1.) Are crystal waters present in the PDB file? In the case of 1UBQ, there are many crystal waters. Ubiquitin is non-enzymatic, though, so the waters are not important for an active site mechanism, for example. It is a good idea to delete the waters now and allow the GROMACS solvation tool to fill them back in later.

2.) Are there any ligands or non-standard residues present in the PDB file? In the case of 1UBQ, there are no ligands or non-standard residues. Ligand preparation and inclusion is covered in another tutorial (MD Simulation: Protein-Ligand Complex). Without going into too much detail, non-standard residues are okay so long as the residue name and atom names conform to the corresponding entry in the residue topology file (.rtp) of the force field you choose.
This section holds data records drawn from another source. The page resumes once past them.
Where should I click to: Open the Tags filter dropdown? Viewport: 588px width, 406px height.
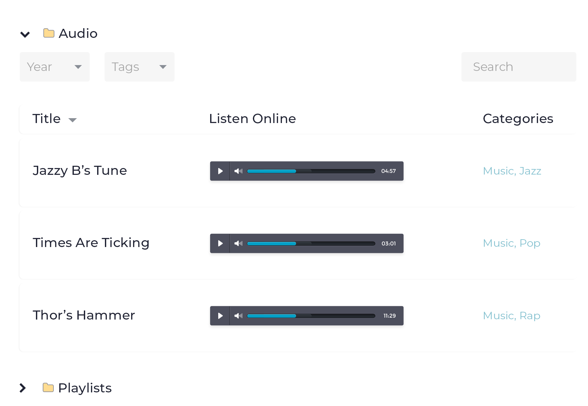click(139, 67)

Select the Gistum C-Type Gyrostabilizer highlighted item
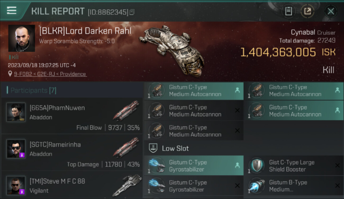194,166
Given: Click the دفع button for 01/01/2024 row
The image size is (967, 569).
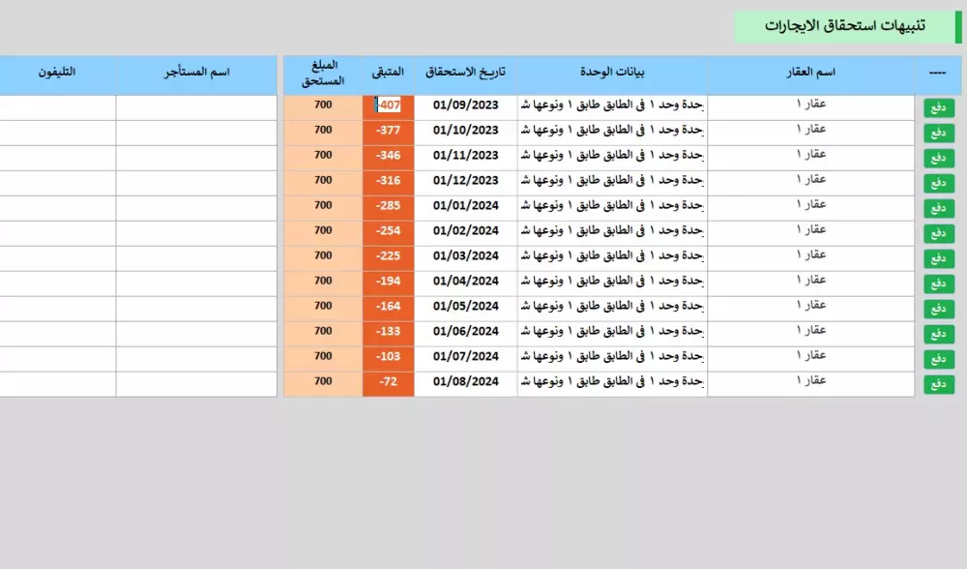Looking at the screenshot, I should point(938,207).
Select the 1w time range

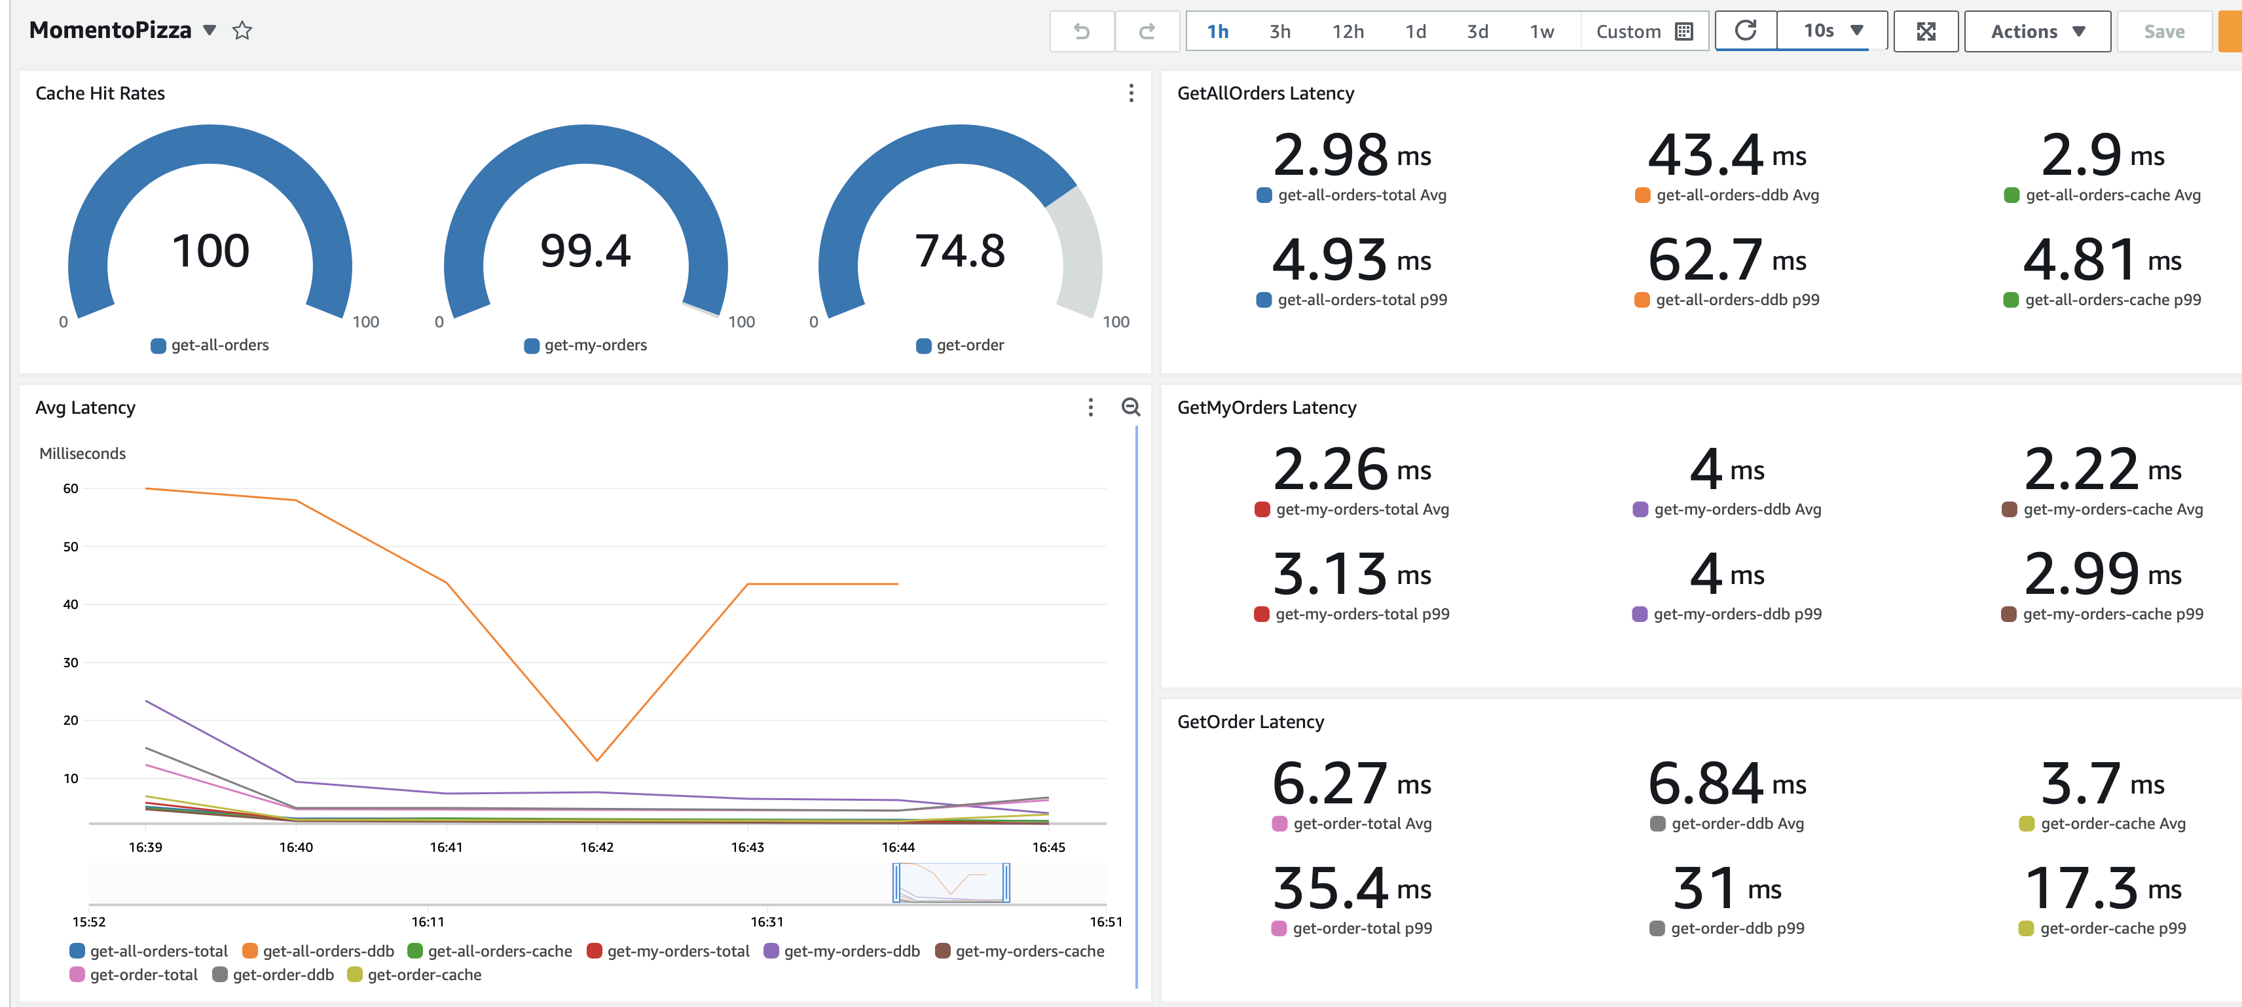pyautogui.click(x=1541, y=32)
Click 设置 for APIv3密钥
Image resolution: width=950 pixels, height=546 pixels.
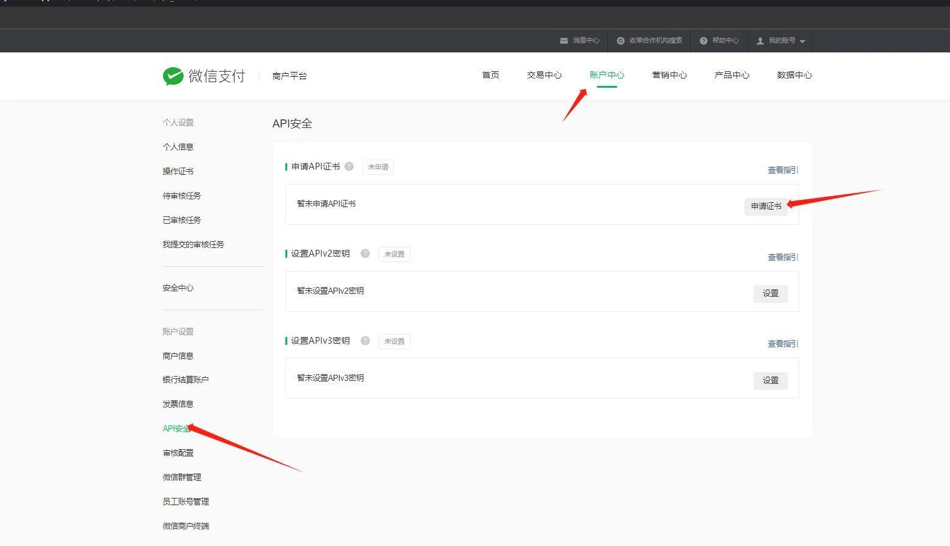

3.) Are there any residues with missing atoms in the PDB file? In the case of 1UBQ, there are not. If there were, however, you would need to take extra preparation steps beforehand to fix the broken residues or, if they are at one of the protein termini, consider removing them from the file.

GROMACS Coordinate and Topology Files

The first step in MD simulation with GROMACS is to create GROMACS-compatible coordinate (.gro) and topology (.top) files. Strictly speaking, .pdb files are GROMACS-compatible, but we might as well convert to a .gro coordinate file to keep in line with the spirit of the tutorial. The command line execution looks like this:

pdb2gmx -f 1UBQ.pdb -o protein.gro -p -ignh -v

When prompted, choose '1' for the AMBER03 force field, and '1' again for the TIP3P water model. These selections are fine for this tutorial, but make sure you think very carefully about your choice before picking a force field in your research. You may ask yourself, should I use an all-atom force field or a united-atom force field? Is my force field selection compatible with lipids or small molecules that I want to use? Can I compare the results of simulations using my force field to other simulations I performed previously / found in the literature? etc.

After you have picked the force field and a solvent model compatible with that force field, it is a good idea to read through the output on the screen to make sure there are no Errors or Warnings. In this case, it looks like there actually was one Warning:

WARNING: there were 0 atoms with zero occupancy and 28 atoms with
         occupancy unequal to one (out of 602 atoms). Check your pdb file.

A quick look back at the original PDB file reveals that the four residues residues at the C-terminus of ubiquitin in 1UBQ were not as well resolved as the rest of the protein. Pdb2gmx noticed that, too, and adjusted the occupancy of each to '1'. This should be okay for now, as the atomic positions of these residues will be refined later in the minimization and equilibration steps. Aside from that one warning, it appears pdb2gmx changed a few residue names and atom names to conform to the names used in the AMBER03 .rtp file (found within ~/share/gromacs/top/amber03.ff/ of your local GROMACS directory). Ensure that the changes make sense, and it is okay to proceed.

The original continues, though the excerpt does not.